◆ ASSIGNMENT ◆
Copy out, from the entries below, each line that holds the string "computer".

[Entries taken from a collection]

Segment Open

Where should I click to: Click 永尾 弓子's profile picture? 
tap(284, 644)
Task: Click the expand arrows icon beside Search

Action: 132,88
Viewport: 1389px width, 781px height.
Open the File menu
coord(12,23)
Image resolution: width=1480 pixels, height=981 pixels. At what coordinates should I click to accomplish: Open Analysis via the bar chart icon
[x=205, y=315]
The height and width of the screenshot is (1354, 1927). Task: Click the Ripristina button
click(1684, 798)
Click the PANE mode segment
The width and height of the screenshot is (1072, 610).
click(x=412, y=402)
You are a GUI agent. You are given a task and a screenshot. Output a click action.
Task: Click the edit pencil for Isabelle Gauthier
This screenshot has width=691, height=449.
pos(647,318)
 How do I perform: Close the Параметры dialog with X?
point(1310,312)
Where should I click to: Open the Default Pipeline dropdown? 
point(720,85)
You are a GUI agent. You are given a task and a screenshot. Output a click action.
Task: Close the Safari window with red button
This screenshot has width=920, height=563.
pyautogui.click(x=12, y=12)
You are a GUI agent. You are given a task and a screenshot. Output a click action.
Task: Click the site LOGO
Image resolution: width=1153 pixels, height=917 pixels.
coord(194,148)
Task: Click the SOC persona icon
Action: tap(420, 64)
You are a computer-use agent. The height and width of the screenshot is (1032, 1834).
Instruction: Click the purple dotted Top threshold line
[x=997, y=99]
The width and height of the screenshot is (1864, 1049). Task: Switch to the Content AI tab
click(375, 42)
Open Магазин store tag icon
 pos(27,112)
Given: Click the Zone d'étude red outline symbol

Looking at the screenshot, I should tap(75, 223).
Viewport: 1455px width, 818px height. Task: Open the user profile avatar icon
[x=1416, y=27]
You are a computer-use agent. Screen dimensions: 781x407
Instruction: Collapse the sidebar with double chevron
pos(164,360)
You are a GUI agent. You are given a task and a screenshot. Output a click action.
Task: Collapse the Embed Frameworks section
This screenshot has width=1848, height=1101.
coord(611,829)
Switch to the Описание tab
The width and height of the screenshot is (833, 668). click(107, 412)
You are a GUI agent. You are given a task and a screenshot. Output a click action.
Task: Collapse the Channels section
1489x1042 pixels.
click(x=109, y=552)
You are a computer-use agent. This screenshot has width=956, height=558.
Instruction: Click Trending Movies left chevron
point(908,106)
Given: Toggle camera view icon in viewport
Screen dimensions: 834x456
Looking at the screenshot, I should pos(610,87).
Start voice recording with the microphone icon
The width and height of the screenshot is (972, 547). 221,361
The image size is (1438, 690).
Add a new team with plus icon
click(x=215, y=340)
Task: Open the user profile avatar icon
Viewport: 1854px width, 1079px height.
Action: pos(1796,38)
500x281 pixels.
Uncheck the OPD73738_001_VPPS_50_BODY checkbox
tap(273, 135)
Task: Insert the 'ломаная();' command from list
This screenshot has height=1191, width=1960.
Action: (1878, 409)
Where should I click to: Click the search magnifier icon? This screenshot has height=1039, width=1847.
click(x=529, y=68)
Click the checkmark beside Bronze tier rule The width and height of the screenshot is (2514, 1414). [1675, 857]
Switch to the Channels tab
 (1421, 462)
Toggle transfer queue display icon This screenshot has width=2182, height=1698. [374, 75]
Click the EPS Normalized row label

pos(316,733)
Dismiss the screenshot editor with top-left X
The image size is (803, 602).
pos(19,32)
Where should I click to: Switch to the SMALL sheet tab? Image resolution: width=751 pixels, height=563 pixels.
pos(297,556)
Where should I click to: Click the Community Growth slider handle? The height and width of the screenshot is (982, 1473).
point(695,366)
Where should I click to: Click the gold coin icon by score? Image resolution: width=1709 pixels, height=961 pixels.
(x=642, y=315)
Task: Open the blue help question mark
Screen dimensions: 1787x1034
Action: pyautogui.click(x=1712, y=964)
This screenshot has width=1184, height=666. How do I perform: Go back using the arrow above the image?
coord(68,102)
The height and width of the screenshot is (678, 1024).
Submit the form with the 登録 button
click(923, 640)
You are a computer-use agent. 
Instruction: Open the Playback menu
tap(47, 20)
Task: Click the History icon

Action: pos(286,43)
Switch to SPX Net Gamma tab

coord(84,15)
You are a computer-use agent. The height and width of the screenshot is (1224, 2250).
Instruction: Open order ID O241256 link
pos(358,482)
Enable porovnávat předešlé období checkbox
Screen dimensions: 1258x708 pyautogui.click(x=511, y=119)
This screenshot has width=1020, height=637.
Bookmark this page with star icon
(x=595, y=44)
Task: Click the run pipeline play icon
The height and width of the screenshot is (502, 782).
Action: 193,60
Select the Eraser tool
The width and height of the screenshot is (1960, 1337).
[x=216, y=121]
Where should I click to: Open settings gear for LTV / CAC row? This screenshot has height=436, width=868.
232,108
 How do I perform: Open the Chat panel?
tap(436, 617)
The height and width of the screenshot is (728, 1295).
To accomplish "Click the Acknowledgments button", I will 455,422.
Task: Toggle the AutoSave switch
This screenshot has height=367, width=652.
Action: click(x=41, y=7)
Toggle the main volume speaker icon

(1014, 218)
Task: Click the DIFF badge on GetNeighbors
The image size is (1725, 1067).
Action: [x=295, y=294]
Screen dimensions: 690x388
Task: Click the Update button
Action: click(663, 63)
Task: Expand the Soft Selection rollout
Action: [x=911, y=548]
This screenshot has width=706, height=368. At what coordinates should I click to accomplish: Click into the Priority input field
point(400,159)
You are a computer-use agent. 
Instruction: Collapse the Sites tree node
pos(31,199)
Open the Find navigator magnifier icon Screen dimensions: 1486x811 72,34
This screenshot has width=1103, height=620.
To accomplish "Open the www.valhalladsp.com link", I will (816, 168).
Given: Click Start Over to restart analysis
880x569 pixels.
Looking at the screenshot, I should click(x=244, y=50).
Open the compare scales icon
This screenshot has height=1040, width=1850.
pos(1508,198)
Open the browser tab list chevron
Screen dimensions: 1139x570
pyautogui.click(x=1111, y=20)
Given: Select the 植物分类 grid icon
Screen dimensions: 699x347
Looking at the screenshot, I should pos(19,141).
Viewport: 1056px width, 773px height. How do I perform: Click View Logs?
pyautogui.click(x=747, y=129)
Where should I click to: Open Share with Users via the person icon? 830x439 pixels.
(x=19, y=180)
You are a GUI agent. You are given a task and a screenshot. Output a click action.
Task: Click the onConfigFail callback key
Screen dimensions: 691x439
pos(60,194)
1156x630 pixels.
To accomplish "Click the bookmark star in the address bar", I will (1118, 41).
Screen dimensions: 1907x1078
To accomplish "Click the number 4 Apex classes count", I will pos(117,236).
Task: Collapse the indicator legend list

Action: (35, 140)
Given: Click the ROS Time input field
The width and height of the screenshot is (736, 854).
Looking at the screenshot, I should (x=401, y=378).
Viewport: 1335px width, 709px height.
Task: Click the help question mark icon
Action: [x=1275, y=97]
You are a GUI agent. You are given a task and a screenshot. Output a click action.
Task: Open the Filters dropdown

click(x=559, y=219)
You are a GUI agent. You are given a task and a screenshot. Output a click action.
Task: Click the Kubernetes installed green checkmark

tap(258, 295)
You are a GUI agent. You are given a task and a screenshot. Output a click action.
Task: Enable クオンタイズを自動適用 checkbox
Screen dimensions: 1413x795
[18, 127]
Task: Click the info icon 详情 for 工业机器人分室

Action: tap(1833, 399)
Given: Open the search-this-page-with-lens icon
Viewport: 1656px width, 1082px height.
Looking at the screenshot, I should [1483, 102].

Segment Closed

◆ RESPONSE ◆
You are a computer-use agent. The height and width of the screenshot is (1032, 1834).
You are a computer-use agent. Screen dimensions: 781x407
You are a computer-use agent. This screenshot has width=956, height=558.
You are a computer-use agent. 
You are a computer-use agent. The height and width of the screenshot is (1224, 2250).
You are a computer-use agent. 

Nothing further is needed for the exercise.